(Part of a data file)
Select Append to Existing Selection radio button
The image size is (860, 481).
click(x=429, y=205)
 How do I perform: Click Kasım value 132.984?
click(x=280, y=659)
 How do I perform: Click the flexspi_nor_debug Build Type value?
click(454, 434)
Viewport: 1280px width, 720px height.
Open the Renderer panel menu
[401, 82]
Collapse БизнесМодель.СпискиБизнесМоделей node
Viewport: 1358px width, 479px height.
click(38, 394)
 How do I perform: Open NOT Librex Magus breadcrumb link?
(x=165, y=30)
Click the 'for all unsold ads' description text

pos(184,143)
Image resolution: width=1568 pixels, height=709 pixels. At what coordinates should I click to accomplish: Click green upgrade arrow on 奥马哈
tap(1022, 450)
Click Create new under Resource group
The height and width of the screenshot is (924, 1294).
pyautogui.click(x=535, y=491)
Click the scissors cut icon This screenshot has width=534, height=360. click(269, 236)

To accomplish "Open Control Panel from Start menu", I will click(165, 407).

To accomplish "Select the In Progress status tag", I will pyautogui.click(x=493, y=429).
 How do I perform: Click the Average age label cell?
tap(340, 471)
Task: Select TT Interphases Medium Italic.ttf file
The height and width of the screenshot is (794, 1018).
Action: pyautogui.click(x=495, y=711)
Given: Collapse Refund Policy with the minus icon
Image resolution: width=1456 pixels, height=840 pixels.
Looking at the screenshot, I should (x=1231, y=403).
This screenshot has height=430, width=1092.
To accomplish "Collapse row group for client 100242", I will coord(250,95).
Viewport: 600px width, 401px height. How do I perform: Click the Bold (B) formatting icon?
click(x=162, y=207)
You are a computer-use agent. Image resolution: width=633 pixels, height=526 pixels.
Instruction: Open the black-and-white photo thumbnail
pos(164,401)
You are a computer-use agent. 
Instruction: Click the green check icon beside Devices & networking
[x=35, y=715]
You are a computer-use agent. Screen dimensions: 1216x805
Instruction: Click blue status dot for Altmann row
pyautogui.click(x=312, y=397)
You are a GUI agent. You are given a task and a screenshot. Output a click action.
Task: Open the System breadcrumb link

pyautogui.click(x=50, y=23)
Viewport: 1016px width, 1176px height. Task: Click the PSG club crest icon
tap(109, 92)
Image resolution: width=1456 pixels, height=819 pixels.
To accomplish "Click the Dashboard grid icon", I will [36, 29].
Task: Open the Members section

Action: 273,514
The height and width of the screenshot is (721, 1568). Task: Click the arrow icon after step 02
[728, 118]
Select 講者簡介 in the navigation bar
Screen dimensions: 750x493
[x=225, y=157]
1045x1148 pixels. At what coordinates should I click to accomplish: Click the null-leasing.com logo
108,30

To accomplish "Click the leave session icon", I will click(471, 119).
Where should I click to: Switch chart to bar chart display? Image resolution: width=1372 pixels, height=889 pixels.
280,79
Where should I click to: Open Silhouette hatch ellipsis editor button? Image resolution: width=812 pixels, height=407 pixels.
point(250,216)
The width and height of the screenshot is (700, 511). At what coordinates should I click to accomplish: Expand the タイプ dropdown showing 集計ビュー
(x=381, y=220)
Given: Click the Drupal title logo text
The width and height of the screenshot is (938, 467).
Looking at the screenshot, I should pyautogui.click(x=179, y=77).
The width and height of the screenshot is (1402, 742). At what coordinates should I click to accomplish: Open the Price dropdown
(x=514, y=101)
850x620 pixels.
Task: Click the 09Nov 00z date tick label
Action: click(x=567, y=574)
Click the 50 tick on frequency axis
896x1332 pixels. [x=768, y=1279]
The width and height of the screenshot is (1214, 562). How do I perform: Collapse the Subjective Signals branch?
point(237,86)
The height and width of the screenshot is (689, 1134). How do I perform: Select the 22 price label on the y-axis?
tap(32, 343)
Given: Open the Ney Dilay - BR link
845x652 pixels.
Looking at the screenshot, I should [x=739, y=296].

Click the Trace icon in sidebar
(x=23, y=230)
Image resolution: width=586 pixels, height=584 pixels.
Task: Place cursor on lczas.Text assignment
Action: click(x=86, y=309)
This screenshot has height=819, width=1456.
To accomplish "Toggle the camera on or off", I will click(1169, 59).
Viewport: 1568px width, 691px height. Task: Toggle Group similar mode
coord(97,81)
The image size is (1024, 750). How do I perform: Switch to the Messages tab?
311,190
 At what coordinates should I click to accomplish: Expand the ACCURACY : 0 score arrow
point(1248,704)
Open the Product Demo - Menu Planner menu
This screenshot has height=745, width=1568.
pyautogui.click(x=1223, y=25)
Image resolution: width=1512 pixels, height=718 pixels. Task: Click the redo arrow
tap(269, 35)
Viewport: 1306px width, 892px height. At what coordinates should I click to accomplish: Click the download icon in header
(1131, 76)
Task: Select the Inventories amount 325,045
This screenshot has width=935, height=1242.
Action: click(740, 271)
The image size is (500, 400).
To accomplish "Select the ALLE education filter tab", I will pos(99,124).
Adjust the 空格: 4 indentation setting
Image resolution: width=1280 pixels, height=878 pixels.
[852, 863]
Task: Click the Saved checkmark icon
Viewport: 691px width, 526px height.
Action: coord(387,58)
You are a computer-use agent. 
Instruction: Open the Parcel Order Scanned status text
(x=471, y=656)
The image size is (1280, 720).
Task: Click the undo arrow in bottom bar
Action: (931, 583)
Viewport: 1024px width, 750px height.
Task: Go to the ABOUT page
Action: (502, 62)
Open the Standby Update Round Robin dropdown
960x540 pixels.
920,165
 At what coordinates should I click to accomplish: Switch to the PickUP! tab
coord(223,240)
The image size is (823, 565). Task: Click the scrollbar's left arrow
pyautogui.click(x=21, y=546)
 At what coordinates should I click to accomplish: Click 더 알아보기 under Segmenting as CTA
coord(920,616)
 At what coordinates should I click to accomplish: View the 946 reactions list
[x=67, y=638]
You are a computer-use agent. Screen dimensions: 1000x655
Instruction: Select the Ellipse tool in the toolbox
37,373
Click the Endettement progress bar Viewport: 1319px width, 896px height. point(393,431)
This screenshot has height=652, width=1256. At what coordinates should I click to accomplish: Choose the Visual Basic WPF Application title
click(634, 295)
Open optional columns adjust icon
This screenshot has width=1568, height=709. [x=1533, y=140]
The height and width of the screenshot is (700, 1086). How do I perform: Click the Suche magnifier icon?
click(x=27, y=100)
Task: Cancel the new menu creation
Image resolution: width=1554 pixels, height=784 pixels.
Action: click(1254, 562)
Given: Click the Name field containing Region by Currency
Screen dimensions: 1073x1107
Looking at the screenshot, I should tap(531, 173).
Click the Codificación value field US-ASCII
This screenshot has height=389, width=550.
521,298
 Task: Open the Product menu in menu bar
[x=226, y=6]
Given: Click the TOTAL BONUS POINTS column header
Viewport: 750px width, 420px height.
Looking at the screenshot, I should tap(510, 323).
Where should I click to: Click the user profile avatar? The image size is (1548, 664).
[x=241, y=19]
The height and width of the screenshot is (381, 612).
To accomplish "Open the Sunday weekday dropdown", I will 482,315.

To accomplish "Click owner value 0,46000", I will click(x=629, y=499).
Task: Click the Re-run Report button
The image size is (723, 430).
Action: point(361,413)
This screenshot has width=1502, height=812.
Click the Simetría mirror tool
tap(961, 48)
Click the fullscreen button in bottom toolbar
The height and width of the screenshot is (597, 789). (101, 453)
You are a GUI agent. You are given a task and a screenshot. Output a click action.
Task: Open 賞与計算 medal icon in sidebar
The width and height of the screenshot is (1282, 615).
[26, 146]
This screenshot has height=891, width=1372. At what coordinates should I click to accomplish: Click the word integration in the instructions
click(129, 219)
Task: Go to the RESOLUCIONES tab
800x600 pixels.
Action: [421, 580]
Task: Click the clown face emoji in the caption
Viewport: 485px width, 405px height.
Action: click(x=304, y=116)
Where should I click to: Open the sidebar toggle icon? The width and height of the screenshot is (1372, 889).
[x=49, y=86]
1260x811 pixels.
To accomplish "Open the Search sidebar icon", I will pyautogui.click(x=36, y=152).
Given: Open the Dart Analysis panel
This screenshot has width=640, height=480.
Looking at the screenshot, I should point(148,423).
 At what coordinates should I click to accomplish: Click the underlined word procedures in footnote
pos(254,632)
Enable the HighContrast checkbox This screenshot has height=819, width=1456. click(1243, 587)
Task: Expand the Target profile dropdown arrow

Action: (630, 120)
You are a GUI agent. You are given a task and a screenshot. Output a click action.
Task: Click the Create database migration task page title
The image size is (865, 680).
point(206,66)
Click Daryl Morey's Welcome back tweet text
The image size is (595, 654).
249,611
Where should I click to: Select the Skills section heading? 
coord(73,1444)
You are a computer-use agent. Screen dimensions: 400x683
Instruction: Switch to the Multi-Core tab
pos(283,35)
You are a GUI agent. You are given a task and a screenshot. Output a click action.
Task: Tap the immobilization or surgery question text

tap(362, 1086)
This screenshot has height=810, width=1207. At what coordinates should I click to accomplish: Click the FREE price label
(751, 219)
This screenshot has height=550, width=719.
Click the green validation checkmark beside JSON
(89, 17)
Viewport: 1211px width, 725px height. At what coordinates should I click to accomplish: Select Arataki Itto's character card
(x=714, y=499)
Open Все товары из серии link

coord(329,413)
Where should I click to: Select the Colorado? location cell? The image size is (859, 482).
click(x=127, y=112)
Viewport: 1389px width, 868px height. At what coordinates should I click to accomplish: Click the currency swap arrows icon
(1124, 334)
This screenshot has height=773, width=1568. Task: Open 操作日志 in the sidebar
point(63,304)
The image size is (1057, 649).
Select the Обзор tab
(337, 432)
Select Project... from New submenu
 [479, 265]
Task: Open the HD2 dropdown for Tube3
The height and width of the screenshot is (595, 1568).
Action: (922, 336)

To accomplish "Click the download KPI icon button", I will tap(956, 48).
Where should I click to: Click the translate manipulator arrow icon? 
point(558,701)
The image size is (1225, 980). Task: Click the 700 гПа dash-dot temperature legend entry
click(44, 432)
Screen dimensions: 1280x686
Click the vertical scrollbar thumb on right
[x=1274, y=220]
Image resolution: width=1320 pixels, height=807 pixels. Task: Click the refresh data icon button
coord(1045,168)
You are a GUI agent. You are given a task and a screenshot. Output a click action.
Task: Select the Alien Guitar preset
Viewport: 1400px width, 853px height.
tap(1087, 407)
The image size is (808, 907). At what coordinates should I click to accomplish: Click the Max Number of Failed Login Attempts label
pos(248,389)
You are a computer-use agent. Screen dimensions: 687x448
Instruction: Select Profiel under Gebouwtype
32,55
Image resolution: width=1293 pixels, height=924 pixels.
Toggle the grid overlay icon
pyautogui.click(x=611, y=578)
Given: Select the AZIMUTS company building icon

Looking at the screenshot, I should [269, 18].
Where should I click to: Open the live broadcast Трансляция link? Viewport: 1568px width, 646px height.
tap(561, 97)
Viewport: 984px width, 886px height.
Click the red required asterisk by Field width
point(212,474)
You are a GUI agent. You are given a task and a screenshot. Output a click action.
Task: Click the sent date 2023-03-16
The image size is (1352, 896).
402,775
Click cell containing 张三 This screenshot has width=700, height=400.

▶ [THE EXERCISE]:
Change "Instruction" to "Command" in everything from the line containing "Click the scissors" down to the line containing "will click(471, 119).", and write out those lines again with nothing else altered.

▶ [SOLUTION]:
Click the scissors cut icon This screenshot has width=534, height=360. click(269, 236)

To accomplish "Open Control Panel from Start menu", I will click(165, 407).

To accomplish "Select the In Progress status tag", I will pyautogui.click(x=493, y=429).
 How do I perform: Click the Average age label cell?
tap(340, 471)
Task: Select TT Interphases Medium Italic.ttf file
The height and width of the screenshot is (794, 1018).
Action: pyautogui.click(x=495, y=711)
Given: Collapse Refund Policy with the minus icon
Image resolution: width=1456 pixels, height=840 pixels.
Looking at the screenshot, I should (x=1231, y=403).
This screenshot has height=430, width=1092.
To accomplish "Collapse row group for client 100242", I will coord(250,95).
Viewport: 600px width, 401px height. How do I perform: Click the Bold (B) formatting icon?
click(x=162, y=207)
You are a computer-use agent. Image resolution: width=633 pixels, height=526 pixels.
Command: Open the black-and-white photo thumbnail
pos(164,401)
You are a computer-use agent. 
Command: Click the green check icon beside Devices & networking
[x=35, y=715]
You are a computer-use agent. Screen dimensions: 1216x805
Command: Click blue status dot for Altmann row
pyautogui.click(x=312, y=397)
You are a GUI agent. You are given a task and a screenshot. Output a click action.
Task: Open the System breadcrumb link

pyautogui.click(x=50, y=23)
Viewport: 1016px width, 1176px height. Task: Click the PSG club crest icon
tap(109, 92)
Image resolution: width=1456 pixels, height=819 pixels.
To accomplish "Click the Dashboard grid icon", I will [36, 29].
Task: Open the Members section

Action: 273,514
The height and width of the screenshot is (721, 1568). Task: Click the arrow icon after step 02
[728, 118]
Select 講者簡介 in the navigation bar
Screen dimensions: 750x493
[x=225, y=157]
1045x1148 pixels. At what coordinates should I click to accomplish: Click the null-leasing.com logo
108,30

To accomplish "Click the leave session icon", I will click(471, 119).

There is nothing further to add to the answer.